"""
OpenViking data import tool.
Import conversations from LoCoMo JSON or plain text files into OpenViking memory.
Usage:
# Import LoCoMo JSON conversations
uv run python import_to_ov.py locomo10.json --sample 0 --sessions 1-4
# Import plain text conversations
uv run python import_to_ov.py example.txt
"""
from __future__ import annotations
import argparse
import asyncio
import csv
import json
import sys
import time
import traceback
from datetime import datetime, timedelta
from pathlib import Path
from typing import List, Dict, Any, Tuple, Optional
import openviking as ov
def _get_session_number(session_key: str) -> int:
"""Extract session number from session key."""

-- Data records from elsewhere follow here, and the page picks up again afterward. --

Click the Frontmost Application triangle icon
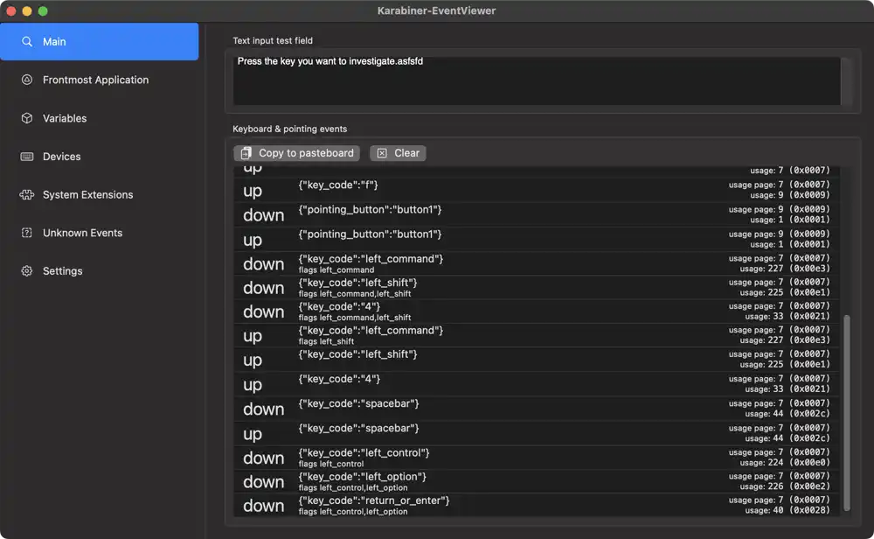 coord(27,80)
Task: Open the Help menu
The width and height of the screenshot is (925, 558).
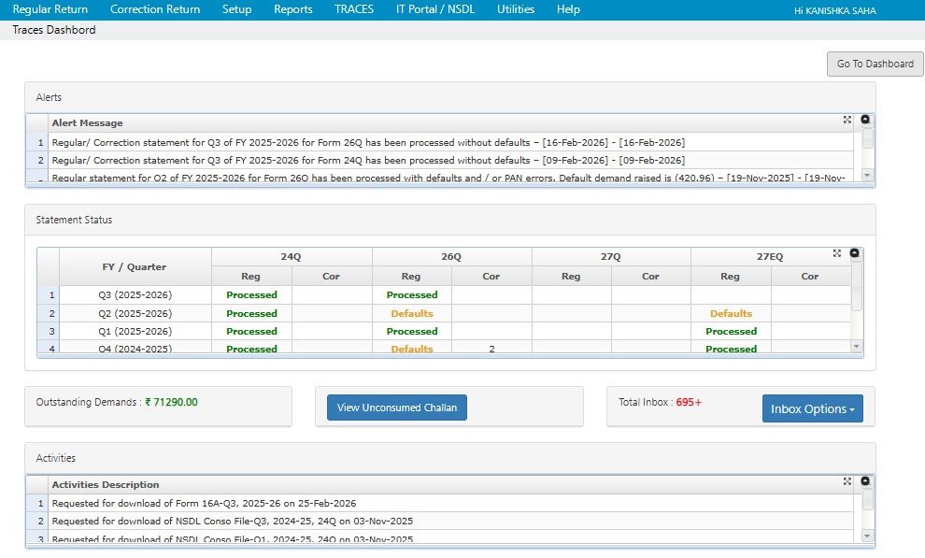Action: click(567, 9)
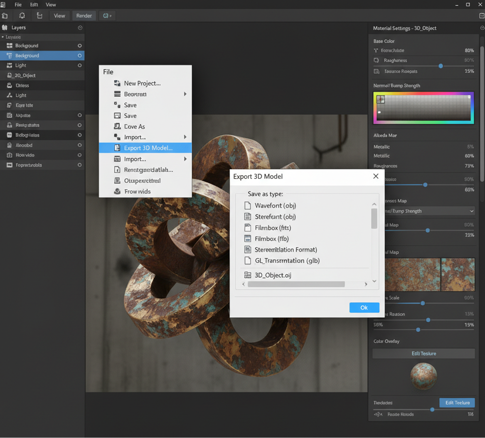Open the Bump Strength dropdown
The image size is (485, 438).
(x=471, y=211)
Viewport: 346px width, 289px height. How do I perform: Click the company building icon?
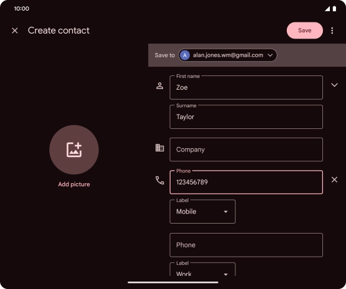click(x=159, y=148)
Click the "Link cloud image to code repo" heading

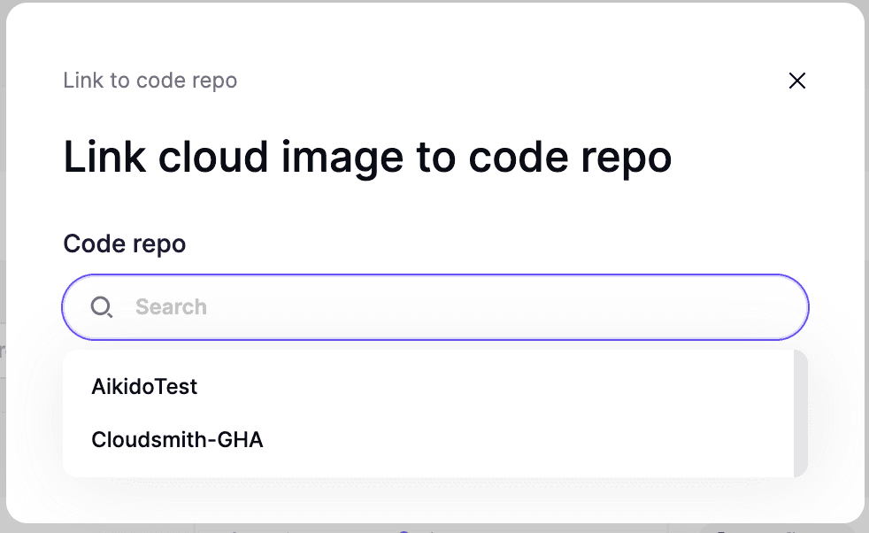point(367,158)
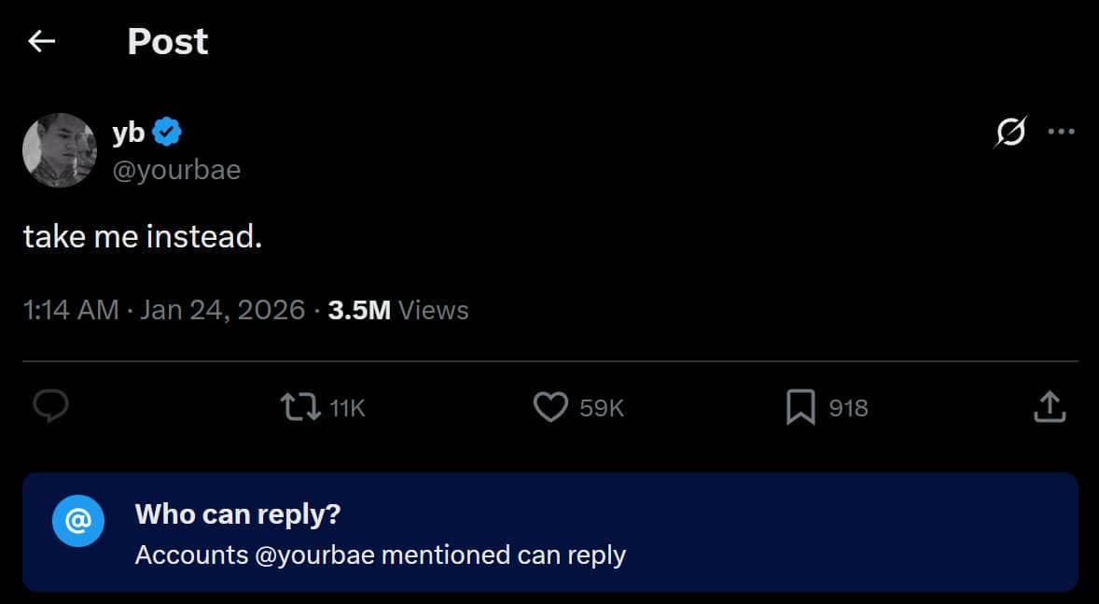Click the @yourbae handle under the name
The width and height of the screenshot is (1099, 604).
pos(176,169)
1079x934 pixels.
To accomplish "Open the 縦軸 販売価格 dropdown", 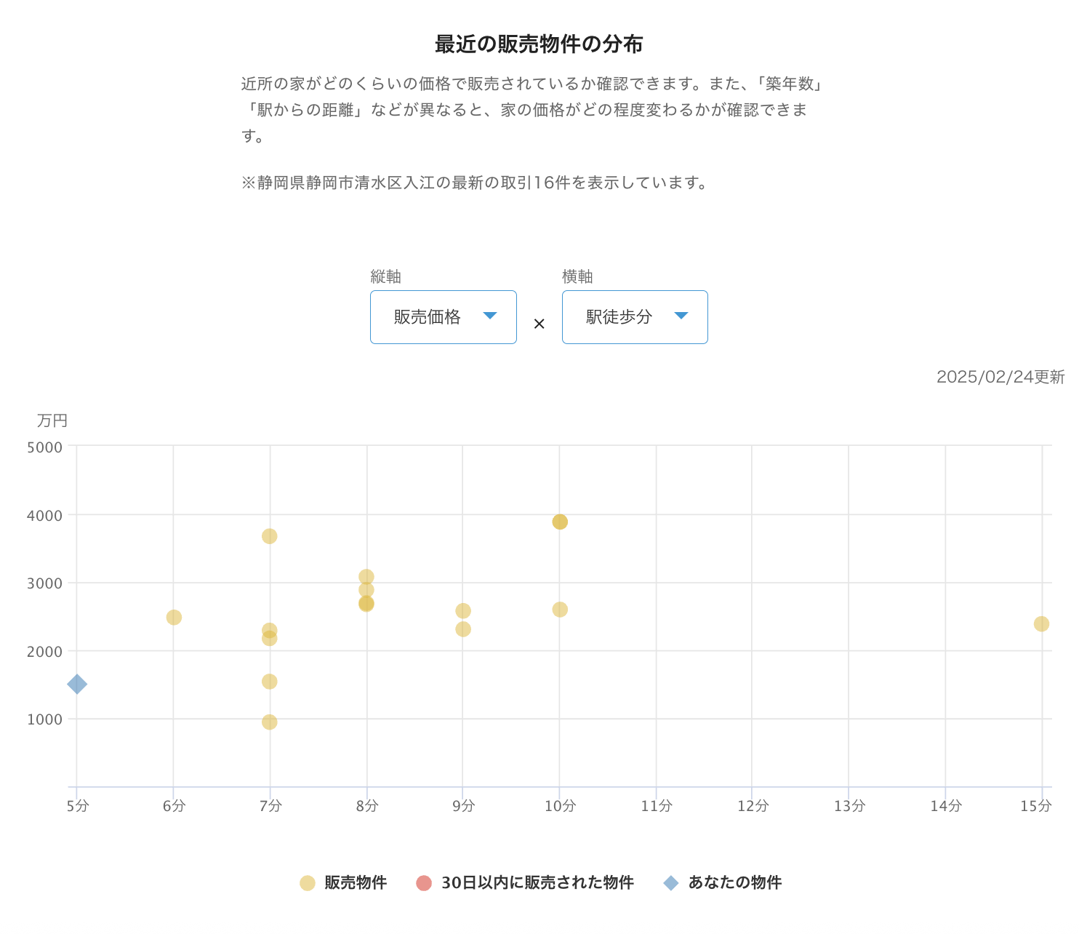I will pos(444,317).
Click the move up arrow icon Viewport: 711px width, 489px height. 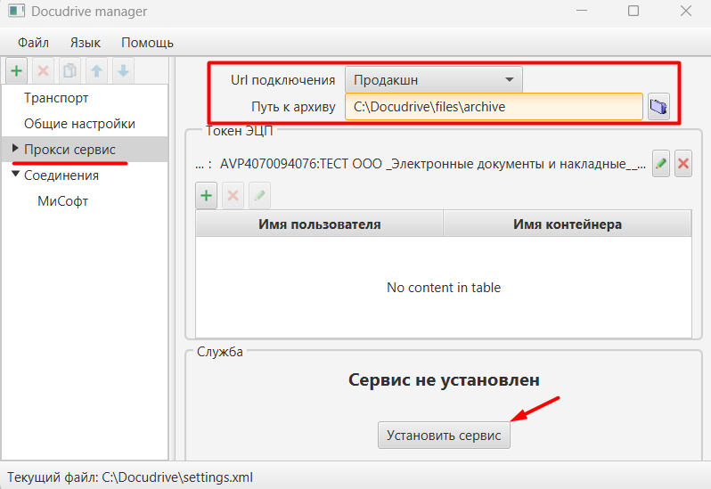pyautogui.click(x=96, y=70)
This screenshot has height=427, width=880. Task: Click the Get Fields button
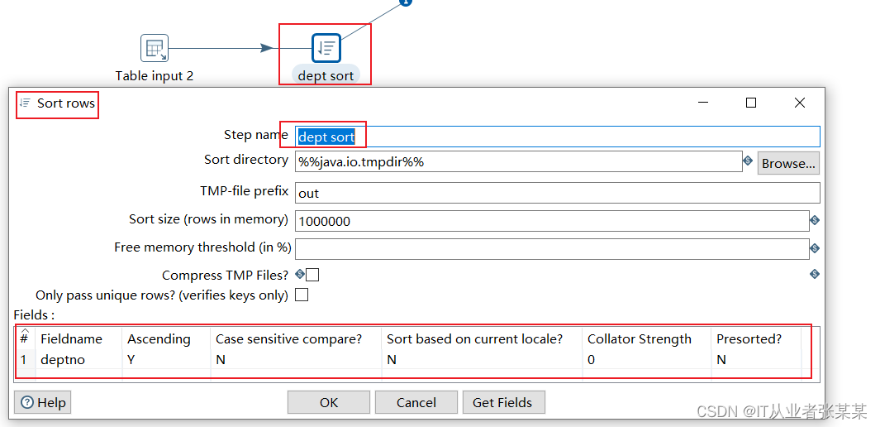[502, 402]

return int(session_key.split("_")[1])
def parse_test_file(path: str) -> List[Dict[str, Any]]:
"""Parse txt test file into sessions.
Each session is a dict with:
- messages: list of user message strings
"""
with open(path, "r", encoding="utf-8") as f:
content = f.read()
raw_sessions = content.split("---\n")
sessions = []
for raw in raw_sessions:
lines = [line for line in raw.strip().splitlines() if line.strip()]
if not lines:
continue
messages = []
for line in lines:
if not line.startswith("eval:"):
messages.append(line)
if messages:
sessions.append({"messages": messages})
return sessions
def load_locomo_data(
path: str,
sample_index: Optional[int] = None,
) -> List[Dict[str, Any]]:
"""Load LoCoMo JSON and optionally filter to one sample."""

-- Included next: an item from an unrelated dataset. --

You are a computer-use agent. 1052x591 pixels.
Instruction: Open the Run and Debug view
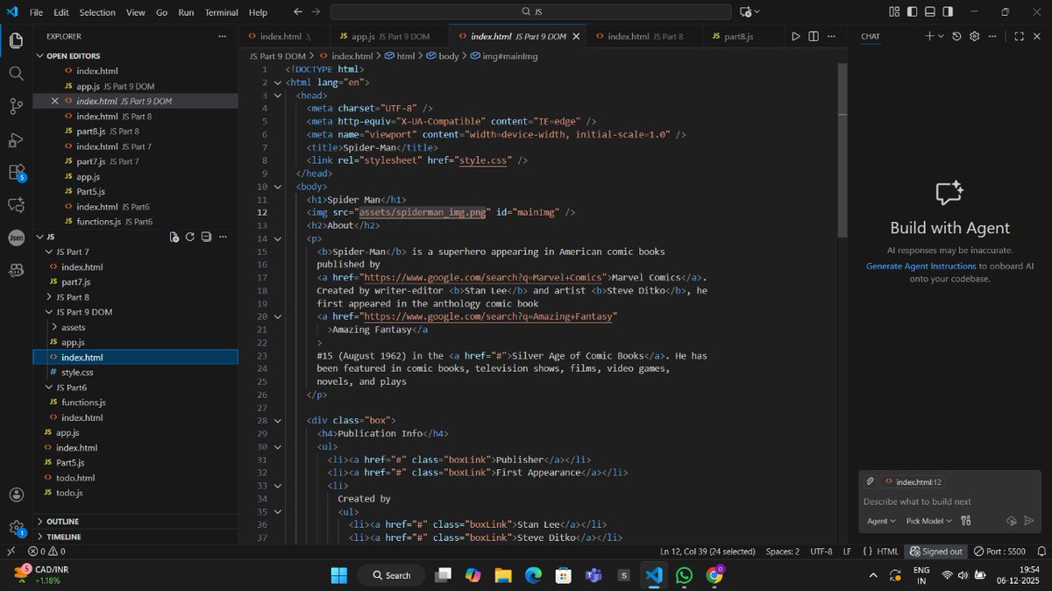coord(15,139)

with open(path, "r", encoding="utf-8") as f:
data = json.load(f)
if sample_index is not None:
if sample_index < 0 or sample_index >= len(data):
raise ValueError(f"Sample index {sample_index} out of range (0-{len(data) - 1})")
return [data[sample_index]]
return data
def build_session_messages(
item: Dict[str, Any],
session_range: Optional[Tuple[int, int]] = None,
) -> List[Dict[str, Any]]:
"""Build session messages for one LoCoMo sample.

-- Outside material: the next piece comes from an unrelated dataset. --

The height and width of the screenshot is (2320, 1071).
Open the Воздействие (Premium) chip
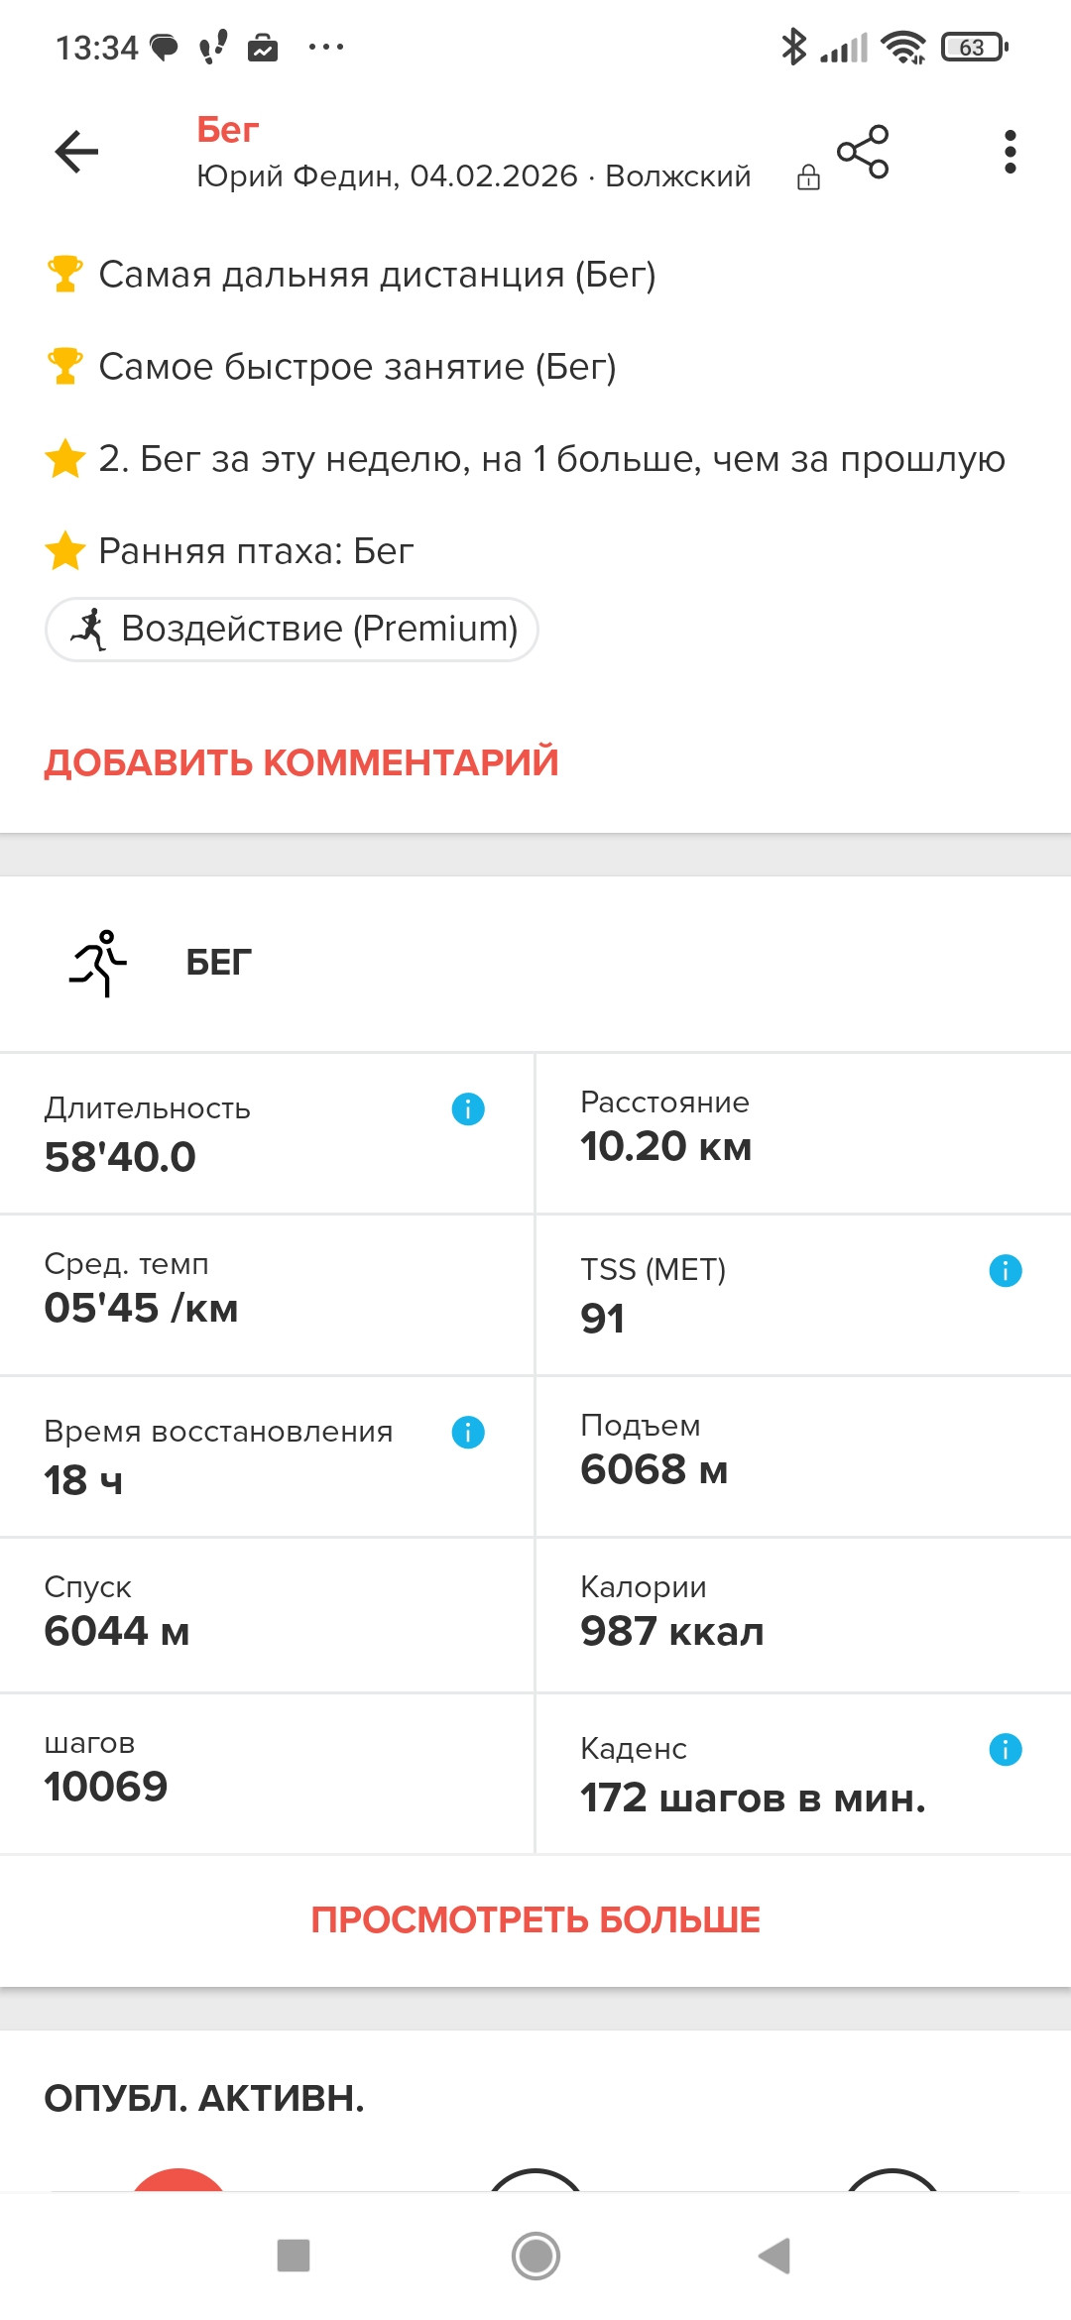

Returns list of dicts with keys: messages, meta.
Each dict represents a session with multiple messages (user/assistant role).
"""
conv = item["conversation"]
speakers = f"{conv['speaker_a']} & {conv['speaker_b']}"
session_keys = sorted(
[k for k in conv if k.startswith("session_") and not k.endswith("_date_time")],
key=_get_session_number,
)
sessions = []
for sk in session_keys:
sess_num = _get_session_number(sk)
if session_range:
lo, hi = session_range
if sess_num < lo or sess_num > hi:
continue
dt_key = f"{sk}_date_time"
date_time = conv.get(dt_key, "")
messages = []
for idx, msg in enumerate(conv[sk]):
speaker = msg.get("speaker", "unknown")
text = msg.get("text", "")
messages.append(
{"role": "user", "text": f"[{speaker}]: {text}", "speaker": speaker, "index": idx}
)
sessions.append(
{
"messages": messages,
"meta": {
"sample_id": item["sample_id"],
"session_key": sk,
"date_time": date_time,
"speakers": speakers,
},
}
)
return sessions
def load_success_csv(csv_path: str = "./result/import_success.csv") -> set:
"""加载成功导入的CSV记录,返回已成功的键集合"""
success_keys = set()
if Path(csv_path).exists():
with open(csv_path, "r", encoding="utf-8") as f:
reader = csv.DictReader(f)
for row in reader:
key = f"viking:{row['sample_id']}:{row['session']}"
success_keys.add(key)
return success_keys
def write_success_record(
record: Dict[str, Any], csv_path: str = "./result/import_success.csv"
) -> None:
"""写入成功记录到CSV文件"""
file_exists = Path(csv_path).exists()
fieldnames = [
"timestamp",
"sample_id",
"session",
"date_time",
"speakers",
"embedding_tokens",
"vlm_tokens",
"llm_input_tokens",
"llm_output_tokens",
"total_tokens",
]
with open(csv_path, "a", encoding="utf-8", newline="") as f:
writer = csv.DictWriter(f, fieldnames=fieldnames)
if not file_exists:
writer.writeheader()
writer.writerow(
{
"timestamp": record["timestamp"],
"sample_id": record["sample_id"],
"session": record["session"],
"date_time": record.get("meta", {}).get("date_time", ""),
"speakers": record.get("meta", {}).get("speakers", ""),
"embedding_tokens": record["token_usage"].get("embedding", 0),
"vlm_tokens": record["token_usage"].get("vlm", 0),
"llm_input_tokens": record["token_usage"].get("llm_input", 0),
"llm_output_tokens": record["token_usage"].get("llm_output", 0),
"total_tokens": record["token_usage"].get("total", 0),
}
)
def write_error_record(
record: Dict[str, Any], error_path: str = "./result/import_errors.log"
) -> None:
"""写入错误记录到日志文件"""
with open(error_path, "a", encoding="utf-8") as f:
timestamp = record["timestamp"]
sample_id = record["sample_id"]
session = record["session"]
error = record["error"]
f.write(f"[{timestamp}] ERROR [{sample_id}/{session}]: {error}\n")
def is_already_ingested(
sample_id: str | int,
session_key: str,
success_keys: Optional[set] = None,
) -> bool:
"""Check if a specific session has already been successfully ingested."""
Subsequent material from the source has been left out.